* [PATCH net-next 0/2] Add pgtable API to query if write combining is available
@ 2014-10-01 14:54 Or Gerlitz
2014-10-01 14:54 ` [PATCH net-next 1/2] pgtable: Add " Or Gerlitz
2014-10-01 14:54 ` [PATCH net-next 2/2] net/mlx4_core: Disable BF when write combining is not available Or Gerlitz
0 siblings, 2 replies; 6+ messages in thread
From: Or Gerlitz @ 2014-10-01 14:54 UTC (permalink / raw)
To: David S. Miller
Cc: netdev, Amir Vadai, Jack Morgenstein, Moshe Lazer, Tal Alon,
Yevgeny Petrilin, Or Gerlitz
Currently the kernel write-combining interface provides a best effort
mechanism in which the caller simply invokes pgprot_writecombine().
If write combining is available, the region is mapped for it, otherwise
the region is (silently) mapped as non-cached. In some cases, however,
the calling driver must know if write combining is available, so a silent
best effort mechanism is not sufficient. Add writecombine_available(), which
returns 1 if the system supports write combining and 0 if it doesn't.
In mlx4 for better latency, we write send descriptors to a write-combining
(WC) mapped buffer instead of ringing a doorbell and having the HW fetch
the descriptor from system memory.
However, if write-combining is not supported on the host, then we
obtain better latency by using the doorbell-ring/HW fetch mechanism.

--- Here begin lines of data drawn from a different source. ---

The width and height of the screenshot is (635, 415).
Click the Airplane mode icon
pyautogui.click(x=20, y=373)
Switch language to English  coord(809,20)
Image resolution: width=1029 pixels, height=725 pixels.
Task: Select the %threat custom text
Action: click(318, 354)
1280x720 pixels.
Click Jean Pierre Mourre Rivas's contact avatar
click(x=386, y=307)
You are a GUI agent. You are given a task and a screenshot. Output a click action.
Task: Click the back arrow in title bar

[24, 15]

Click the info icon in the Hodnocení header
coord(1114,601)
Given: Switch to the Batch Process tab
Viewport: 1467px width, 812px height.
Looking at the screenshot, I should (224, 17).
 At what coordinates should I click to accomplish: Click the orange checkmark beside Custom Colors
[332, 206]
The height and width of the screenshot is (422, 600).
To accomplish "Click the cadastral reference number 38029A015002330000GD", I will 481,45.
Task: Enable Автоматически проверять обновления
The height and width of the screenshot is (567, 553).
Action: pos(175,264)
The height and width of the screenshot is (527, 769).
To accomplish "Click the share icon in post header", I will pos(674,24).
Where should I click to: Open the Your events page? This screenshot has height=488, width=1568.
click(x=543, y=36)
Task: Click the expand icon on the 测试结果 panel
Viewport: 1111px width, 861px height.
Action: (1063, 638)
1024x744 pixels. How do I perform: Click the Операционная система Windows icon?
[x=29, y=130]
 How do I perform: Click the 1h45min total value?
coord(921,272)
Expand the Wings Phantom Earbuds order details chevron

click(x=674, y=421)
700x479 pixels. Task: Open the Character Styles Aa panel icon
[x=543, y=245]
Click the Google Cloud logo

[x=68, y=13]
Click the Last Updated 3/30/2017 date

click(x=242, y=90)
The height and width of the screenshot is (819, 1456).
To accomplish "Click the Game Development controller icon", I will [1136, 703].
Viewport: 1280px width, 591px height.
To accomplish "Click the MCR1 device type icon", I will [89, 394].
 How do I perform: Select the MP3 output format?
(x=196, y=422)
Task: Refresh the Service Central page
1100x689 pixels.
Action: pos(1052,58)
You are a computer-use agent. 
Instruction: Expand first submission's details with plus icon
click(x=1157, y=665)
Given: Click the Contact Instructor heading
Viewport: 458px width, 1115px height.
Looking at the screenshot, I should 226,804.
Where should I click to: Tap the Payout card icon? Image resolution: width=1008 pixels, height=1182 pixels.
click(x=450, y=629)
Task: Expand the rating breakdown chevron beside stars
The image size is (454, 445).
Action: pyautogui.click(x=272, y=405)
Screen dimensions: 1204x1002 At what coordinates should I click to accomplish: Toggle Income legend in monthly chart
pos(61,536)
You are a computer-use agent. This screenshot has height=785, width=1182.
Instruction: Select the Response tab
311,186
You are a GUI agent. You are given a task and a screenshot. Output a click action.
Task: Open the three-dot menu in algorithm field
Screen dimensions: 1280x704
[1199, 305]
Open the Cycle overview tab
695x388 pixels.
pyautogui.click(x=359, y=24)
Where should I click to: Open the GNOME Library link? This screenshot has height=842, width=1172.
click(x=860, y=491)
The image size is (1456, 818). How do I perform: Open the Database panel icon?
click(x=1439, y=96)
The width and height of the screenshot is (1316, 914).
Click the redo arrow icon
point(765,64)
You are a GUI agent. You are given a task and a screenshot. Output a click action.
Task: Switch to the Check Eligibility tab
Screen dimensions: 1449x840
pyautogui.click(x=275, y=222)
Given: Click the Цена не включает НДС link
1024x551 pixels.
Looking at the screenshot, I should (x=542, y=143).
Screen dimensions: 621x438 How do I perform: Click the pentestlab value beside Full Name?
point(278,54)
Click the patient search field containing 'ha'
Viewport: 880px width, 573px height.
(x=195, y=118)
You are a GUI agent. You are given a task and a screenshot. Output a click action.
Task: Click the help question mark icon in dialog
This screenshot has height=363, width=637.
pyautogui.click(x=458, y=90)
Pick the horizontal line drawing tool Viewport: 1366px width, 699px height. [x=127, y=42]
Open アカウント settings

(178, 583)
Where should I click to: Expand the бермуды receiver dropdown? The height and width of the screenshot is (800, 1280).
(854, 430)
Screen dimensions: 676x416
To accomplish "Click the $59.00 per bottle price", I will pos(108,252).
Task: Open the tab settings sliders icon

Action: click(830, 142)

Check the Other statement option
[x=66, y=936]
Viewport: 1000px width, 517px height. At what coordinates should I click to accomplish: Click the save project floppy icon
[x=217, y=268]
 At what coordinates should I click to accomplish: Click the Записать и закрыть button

This series from Moshe and Jack adds the API and uses in in mlx4.
We are sending through netdev to get feedback from the networking
community and extend the reviewer audience if required.
Or
Moshe Lazer (2):
pgtable: Add API to query if write combining is available
net/mlx4_core: Disable BF when write combining is not available
arch/arm/include/asm/pgtable.h | 6 ++++++
arch/arm64/include/asm/pgtable.h | 5 +++++
arch/ia64/include/asm/pgtable.h | 6 ++++++
arch/powerpc/include/asm/pgtable.h | 6 ++++++
arch/x86/include/asm/pgtable_types.h | 2 ++
arch/x86/mm/pat.c | 9 +++++++++
drivers/net/ethernet/mellanox/mlx4/fw.c | 2 +-
include/asm-generic/pgtable.h | 8 ++++++++
8 files changed, 43 insertions(+), 1 deletions(-)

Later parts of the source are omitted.